Priestley's skill  in the use of laboratory apparatus proved valuable in his study of the chemical properties of gases. His method of making soda water ("mephitic julep"), which he hoped would prevent scurvy on long ocean voyages, was of interest, but more significant was his discovery of a variety of new gases.
In 1772, Priestley presented the paper, "On Different Kinds of Air," to the Royal Society. It was this paper which established his reputation as a chemist. Two years later he prepared the first edition of Experiments and Observations on Different Kinds of Air, which he republished a number of times until 1790. Following up on the work of Joseph Black and James Cavendish, Priestley enlarged our knowledge of the chemical properties of gases. He differentiated between nine gases -- only three of which were previously known to science. Of particular significance was "dephlogisticated air" (oxygen) which he produced on August 1, 1774, by heating red mercuric oxide. It then became clear that air was not an element. Priestley isolated oxygen and observed its importance in combustion, but it was left to Cavendish and Lavoisier to appreciate the theoretical significance of his work.

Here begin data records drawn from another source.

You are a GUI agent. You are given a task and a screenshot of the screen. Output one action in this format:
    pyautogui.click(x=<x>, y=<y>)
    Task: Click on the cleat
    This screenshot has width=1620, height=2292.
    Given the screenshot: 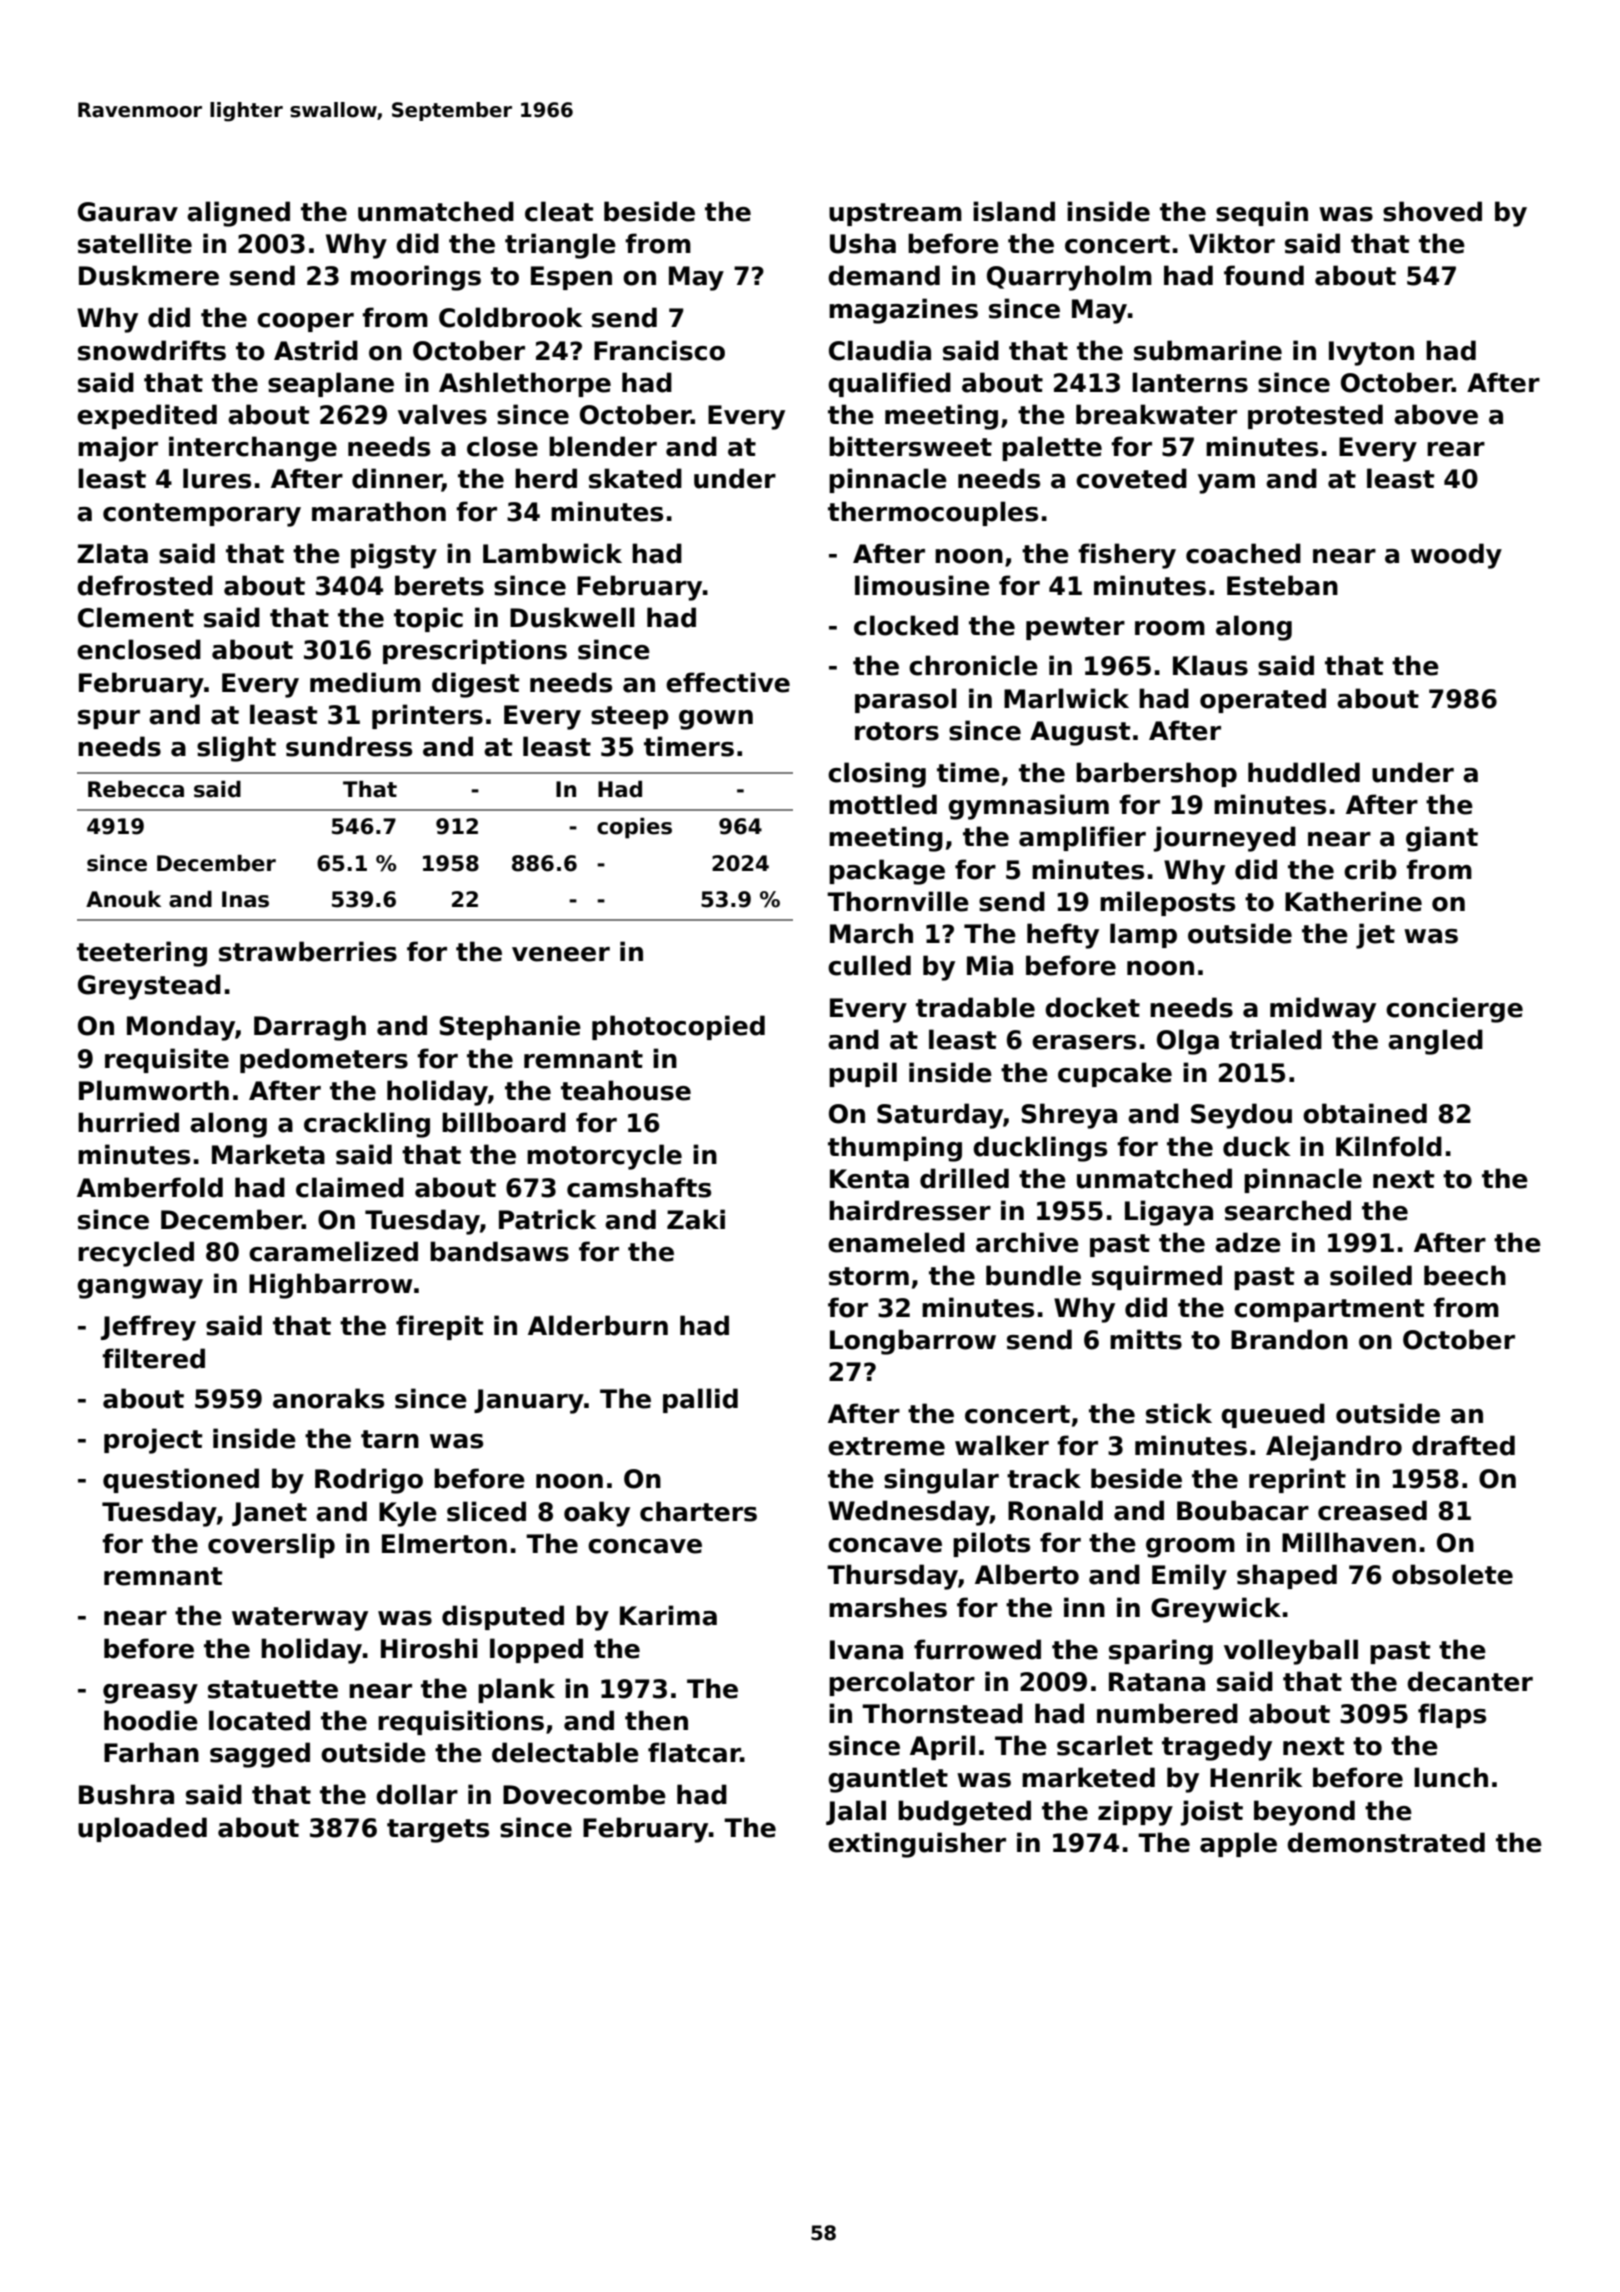 What is the action you would take?
    pyautogui.click(x=559, y=211)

In 1774, as literary companion, he accompanied Lord Shelburne on a tour of the continent and published the Letters to a Philosophical Unbeliever. But at home he was branded an atheist in spite of his Disquisition relating to Matter and Spirit (1771), affirming from revelation our hope of resurrection.
He was elected to the French Academy of Sciences in 1772 and to the St. Petersburg Academy in 1780. He became in that year minister of a chapel in Birmingham. Priestley's Birmingham years were his happiest and most productive. He was able to participate in the stimulating discussions and monthly meetings of the Lunar Society of Birmingham as well as pursue his interest in theological issues. His History of Early Opinions concerning Jesus Christ (1786) signaled renewed controversy since it defended Unitarianism and attacked such doctrines as the inspiration of scripture, the virgin birth, the Trinity and the atonement.

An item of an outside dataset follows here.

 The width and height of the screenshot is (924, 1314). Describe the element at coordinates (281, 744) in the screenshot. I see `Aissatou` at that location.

His reply to Burke's Reflections led a Birmingham Church and King mob to destroy his home and laboratory in 1791. Both Burke and Lord North expressed satisfaction at the developments at Birmingham -- Priestley accepted his losses with stoic dignity. He now settled at Hackney where he taught history and science at the New College, considered by many to be a hot-bed of sedition, republicanism and deism, He also succeeded Richard Price as the morning preacher at the Gravel Pit Chapel. In 1792 the French Assembly made him a citizen, and, although he declined the honors, he was also elected to the National Assembly. The war with France and the execution of Louis XVI in January 1793 undermined his position.
In 1794 Priestley and his wife moved to Northumberland, Pennsylvania where he constructed his new home and laboratory. Although he did not become a citizen and did not involve himself in the political affairs of the nation, Priestley was friends with both John Adams and Thomas Jefferson, the latter of whom saw Priestley as "one of the few lives precious to mankind."

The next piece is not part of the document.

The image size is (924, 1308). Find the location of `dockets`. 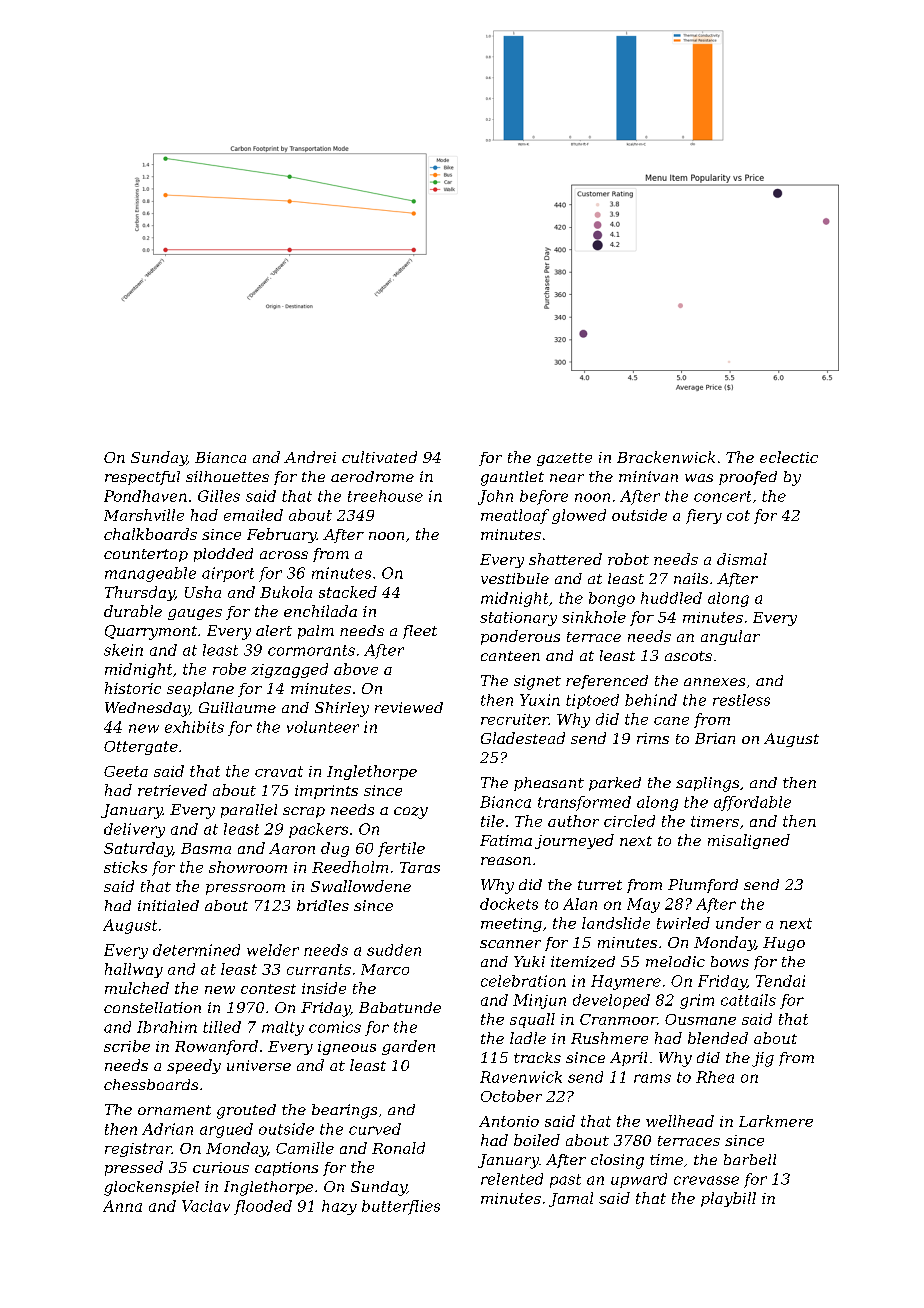

dockets is located at coordinates (509, 904).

Priestley died in Northumberland on February 6, 1804, and was buried in Riverview Cemetary. Kindly and soft-spoken, methodical and industrious, Joseph Priestley was convinced that the application of science could bring material progress to mankind. He was one of the 18th century's most outstanding experimental scientists. Although he supported civil and religious liberty and wrote seminal essays in those areas, he was never a leader in the English radical movement for parliamentary reform, yet he was perhaps the most prominent victim of the intolerance manifested by the supporters of the established order in the 1790s.